== Page ==

──────────────────────────────

Ce 19 mars, suite aux accords d’Evian, le cessez-le-feu est proclamé. Le capitaine commandant la Compagnie veut solenniser la circonstance en organisant une prise d’armes dans la cour du bordj. Discours sur les valeurs de la France et tout ce qu’elle a apporté en Algérie depuis 1830, drapeau en berne, minute de silence… Ce cessez-le-feu qui prépare les algériens à leur indépendance est transformé en une défaite historique de la France. A travers les propos du capitaine, on sent bien son attachement à l’Algérie Française et sa tristesse de voir la fin programmée de cette glorieuse époque de colonisation.

Au bordj, rien ne change vraiment, la vie suit son cours. Cependant le vendredi 23 mars, et c’est le signe d’un prochain départ, le dépôt d’essence est partiellement liquidé. Les fûts vides sont chargés sur d’énormes camions Berliet et acheminés vers Colomb Béchar. Une importante réserve est cependant gardée pour alimenter les avions de passage et les véhicules du peloton motorisé.

Le dimanche 8 avril, comme le prévoyaient les accords d’Evian, un référendum appelle la population autochtone à voter pour ou contre l’Algérie indépendante. On a beaucoup dit sur ce référendum, en particulier sur la couleur, verte et rouge, des bulletins de vote, sachant que la couleur préférée des algériens est le vert…

Entrée du bordj

                             Surveillance de la piscine

Le dimanche 22 avril, jour de Pâques, le père Janssens arrive à la palmeraie aux commandes de son “Broussard”. Ce prêtre hollandais vit depuis plusieurs années dans l’ermitage du Père de Foucauld à Béni Abbès et visite régulièrement ses ouailles avec son petit coucou. Le matin, messe au réfectoire puis inauguration du nouveau “foyer du méhariste”. Chacun sait pourtant que la présence militaire dans le bordj est en sursis et qu’il nous faudra, un jour proche, déménager pour ne plus revenir.

Depuis plusieurs semaines la piscine du bordj a été remise en état. On y a pompé de l’eau saumâtre et le bain est désormais un passe-temps bien agréable qui permet aux hommes de troupe de ne pas “glander” sur leur lit dans les chambrées. Ce dimanche de Pâques, je me retrouve de surveillance à la piscine, sage précaution du commandement pour éviter les ennuis dus à l’excès d’apéritif offert en ce jour de Pâques.

──────────────────────────────

== Données fournies ==
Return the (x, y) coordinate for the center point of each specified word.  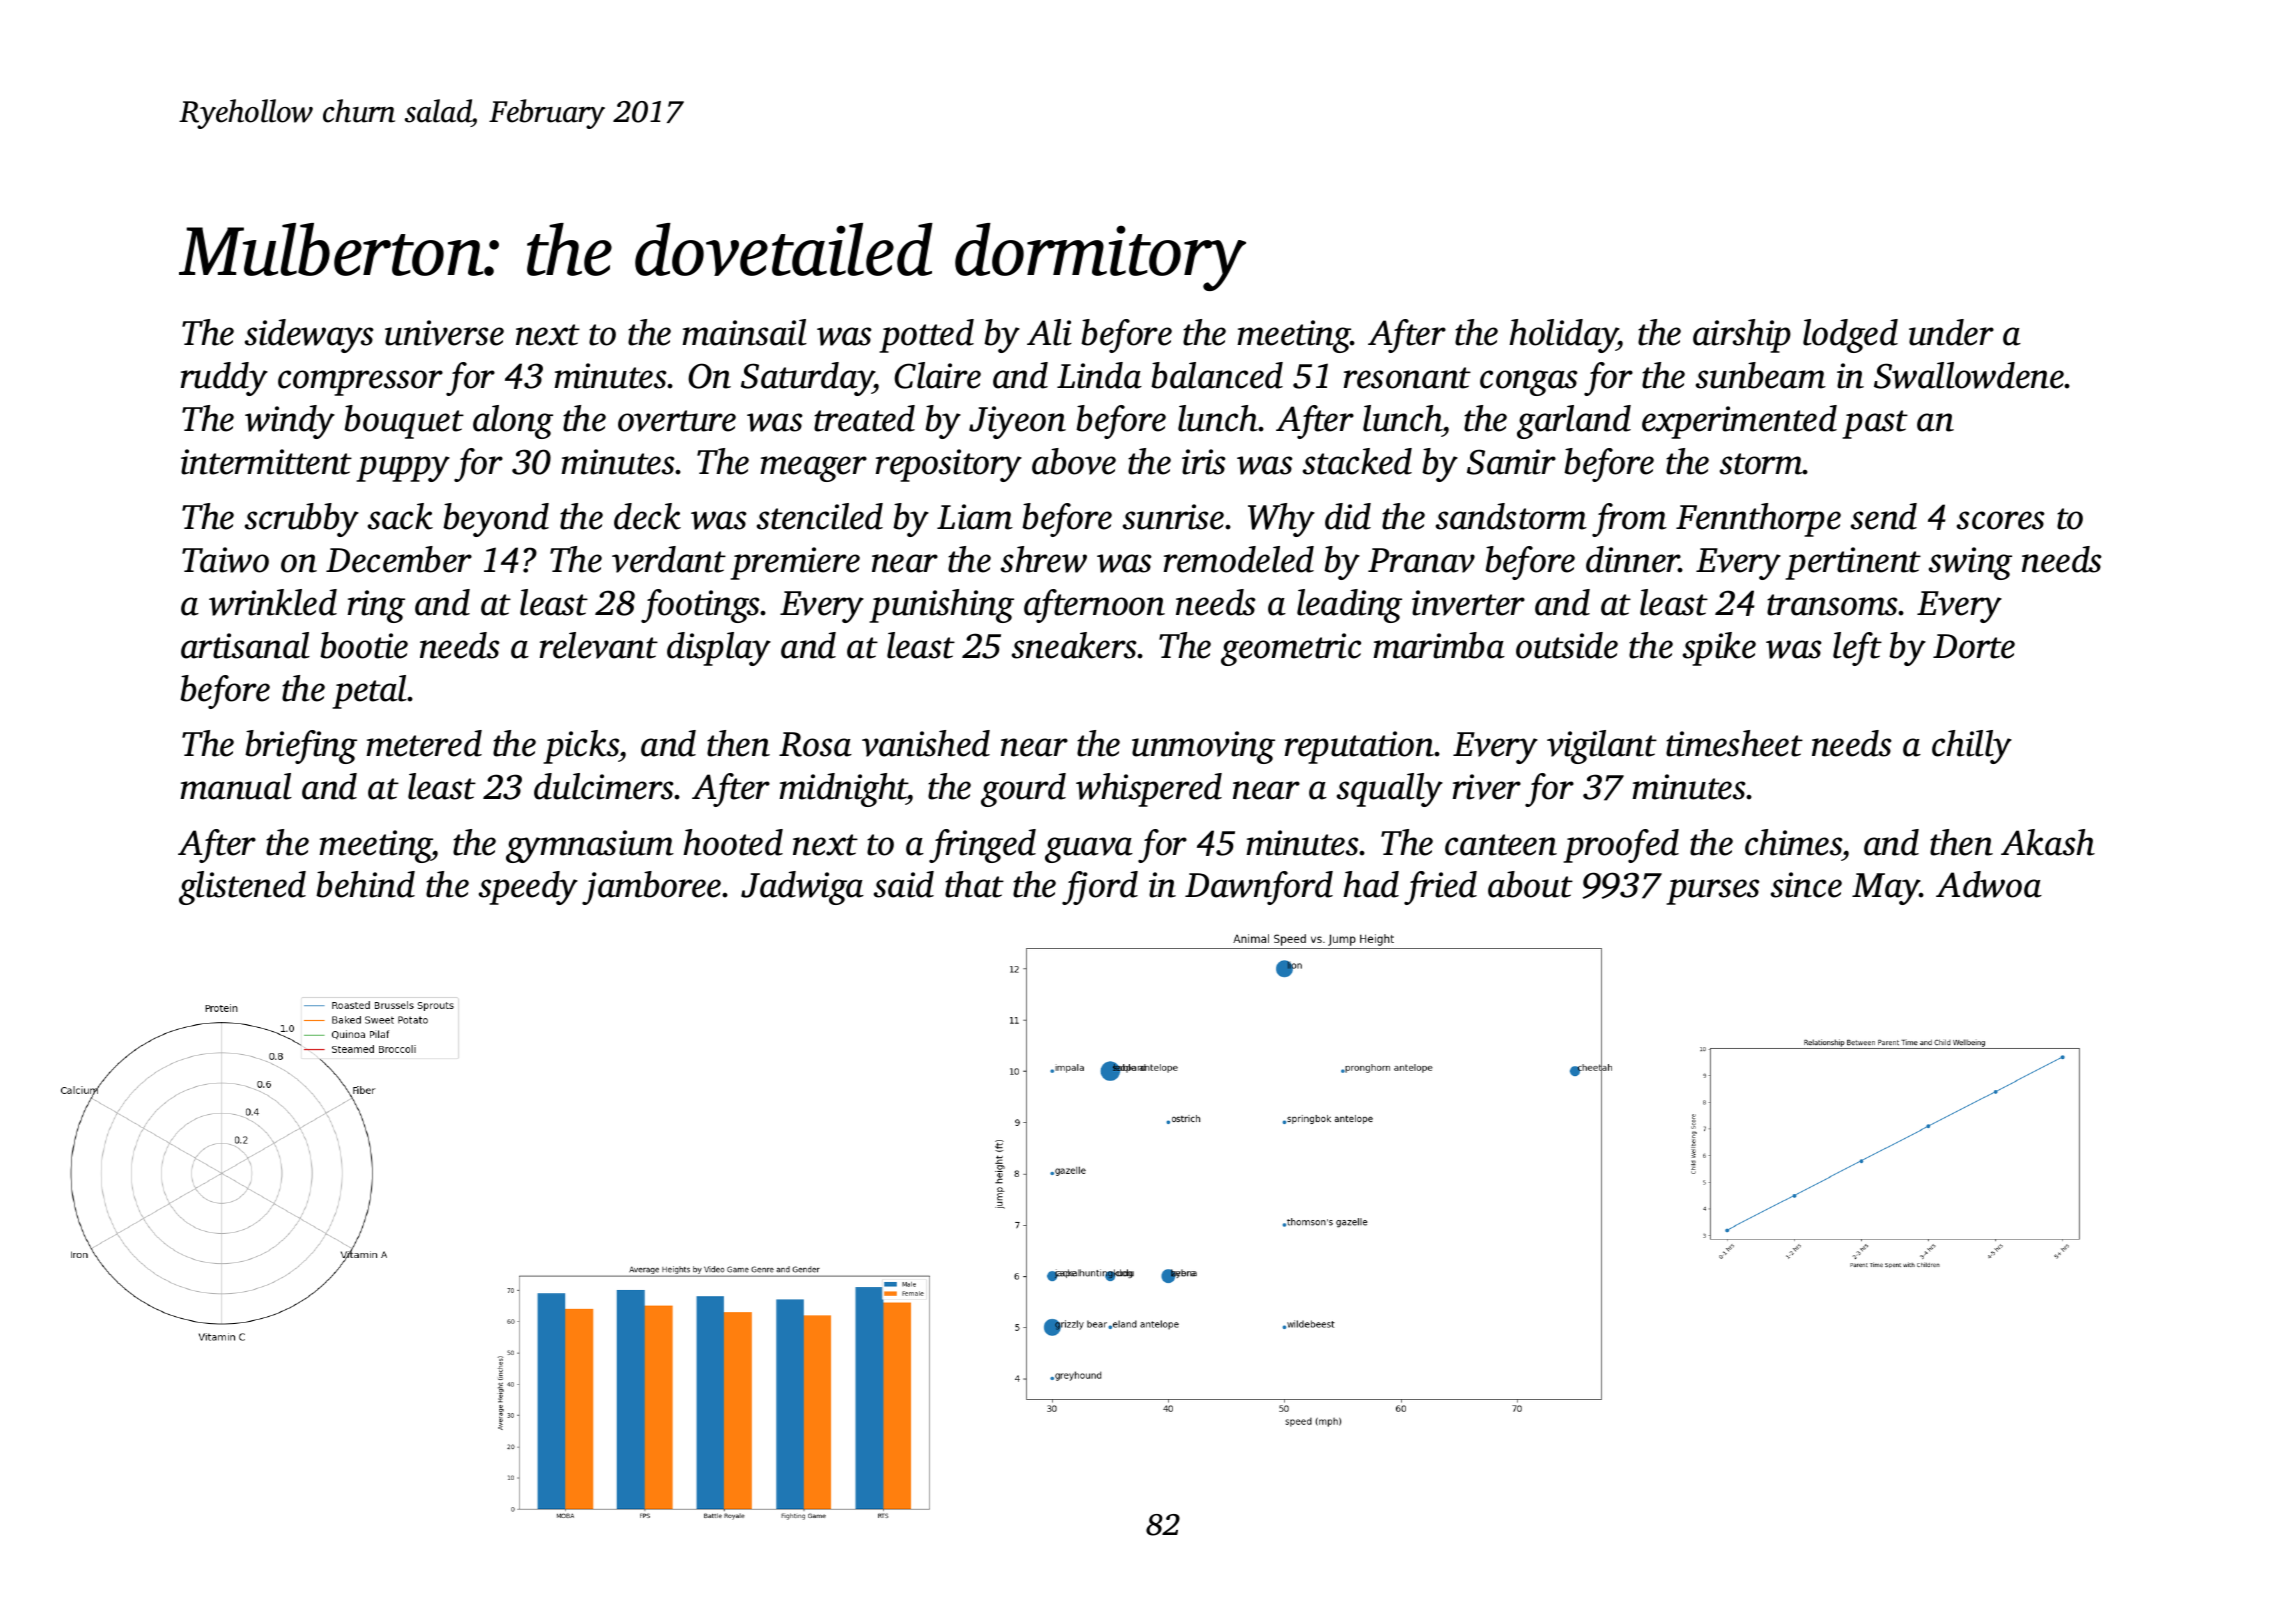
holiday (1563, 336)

──────────────────────────────

== Consigne 1 ==
Recopiez le passage de la page allant de "Au bordj, rien" à "du peloton motorisé.".
== Consigne 2 ==
Veuillez résumer la page en deux phrases.

== Réponse rédigée 1 ==
Au bordj, rien ne change vraiment, la vie suit son cours. Cependant le vendredi 23 mars, et c’est le signe d’un prochain départ, le dépôt d’essence est partiellement liquidé. Les fûts vides sont chargés sur d’énormes camions Berliet et acheminés vers Colomb Béchar. Une importante réserve est cependant gardée pour alimenter les avions de passage et les véhicules du peloton motorisé.

== Réponse rédigée 2 ==
Après la proclamation du cessez-le-feu le 19 mars, le capitaine organise une prise d'armes dans la cour du bordj, puis le dépôt d'essence est partiellement liquidé le 23 mars, signe d'un prochain départ. Le 8 avril, un référendum appelle la population autochtone à voter pour ou contre l'Algérie indépendante, et le 22 avril, jour de Pâques, le père Janssens arrive à la palmeraie, une messe est dite au réfectoire, le nouveau foyer du méhariste est inauguré et la piscine remise en état est placée sous surveillance.